::: Page text
It is obviously possibly to step the code in a debugger with an image that works and one that doesn’t. Then you’ll see the first function that fails.

Then you can ask help about just that one function, or try to find another way to fo what it does, replace it with something from another library, etc…

After that, tackle the next failure…

I would be fundamentally open to freelancing. I’ve only done that nationally (Germany) so I know enough of the red tape so our tax office doesn’t send me nasty letters that’d make me want to jump out a high window. I don’t know the red tape required for invoices in the EU or even to the USA. if I didn’t have to worry about that, I’d be game. oh also my CV, being “red tape”, is a mess, and nobody who ever looked at it gave me feedback.

I am a little worried that you guys don’t feel safe presenting even a toy example. there’s nothing innocuous about a couple lines of code that

  • imread some tiff/png, or whip up some synthetic data like np.arange(2**16, dtype=np.uint16).reshape((256,256))
  • do some dummy arithmetic like add 42 to everything, or simple Gray World stuff and maybe gamma mapping
  • write back out with imwrite or whatever

Vielen Dank, crackwitz, I hear you and agree, this is truly innocuous, don’t blame you feeling worried. Again, if it were me alone, I wouldn’t be wasting your time posting a question only to question your offer answer my questions. Alas, I’m needing to remain accountable to my partners, one of whom is also an investor, and they both have clamped down on sharing publicly. I find it silly, if not also counter productive, but that’s just me.

I’ll pass it on that you’re open to freelancing, keeping it on up and up it’s simple to wire into business accounts, don’t know the threshold in Germany, but here anything paid out, domestic or international, under $800 does not require submitting form 1040. Again, thanks and bitte verzeihung.
::::::
::: Provided data
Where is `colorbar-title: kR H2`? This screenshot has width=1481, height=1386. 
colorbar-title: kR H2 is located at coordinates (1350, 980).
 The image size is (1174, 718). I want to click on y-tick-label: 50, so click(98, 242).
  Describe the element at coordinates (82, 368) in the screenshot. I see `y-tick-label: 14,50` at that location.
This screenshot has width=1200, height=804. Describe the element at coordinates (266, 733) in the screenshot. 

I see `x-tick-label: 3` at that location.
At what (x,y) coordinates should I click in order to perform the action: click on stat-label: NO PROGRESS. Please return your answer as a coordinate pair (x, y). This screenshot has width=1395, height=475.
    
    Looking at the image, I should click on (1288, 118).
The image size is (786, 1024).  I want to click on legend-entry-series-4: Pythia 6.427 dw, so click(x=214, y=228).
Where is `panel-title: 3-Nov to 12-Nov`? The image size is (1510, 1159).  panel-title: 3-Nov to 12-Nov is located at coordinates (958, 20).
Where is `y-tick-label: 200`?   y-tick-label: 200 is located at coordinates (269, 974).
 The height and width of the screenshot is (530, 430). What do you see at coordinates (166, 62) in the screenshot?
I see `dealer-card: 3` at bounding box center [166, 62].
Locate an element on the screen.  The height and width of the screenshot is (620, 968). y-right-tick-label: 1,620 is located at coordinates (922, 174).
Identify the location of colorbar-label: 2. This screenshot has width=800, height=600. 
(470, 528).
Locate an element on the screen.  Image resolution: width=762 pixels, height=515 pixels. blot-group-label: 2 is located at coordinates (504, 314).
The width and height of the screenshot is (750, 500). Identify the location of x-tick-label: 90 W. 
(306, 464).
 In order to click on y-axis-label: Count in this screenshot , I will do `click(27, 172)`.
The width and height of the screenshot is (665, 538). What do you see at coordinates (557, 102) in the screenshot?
::::::
Description of the task
From the discussion at the top, list every step of the toy example given in the bulleted list.

Result for this task
- Read in a TIFF or PNG with imread, or make synthetic data such as np.arange(2**16, dtype=np.uint16).reshape((256,256))
- Do some dummy arithmetic, such as adding 42 to everything, or simple Gray World processing and maybe gamma mapping
- Write the result back out with imwrite or something similar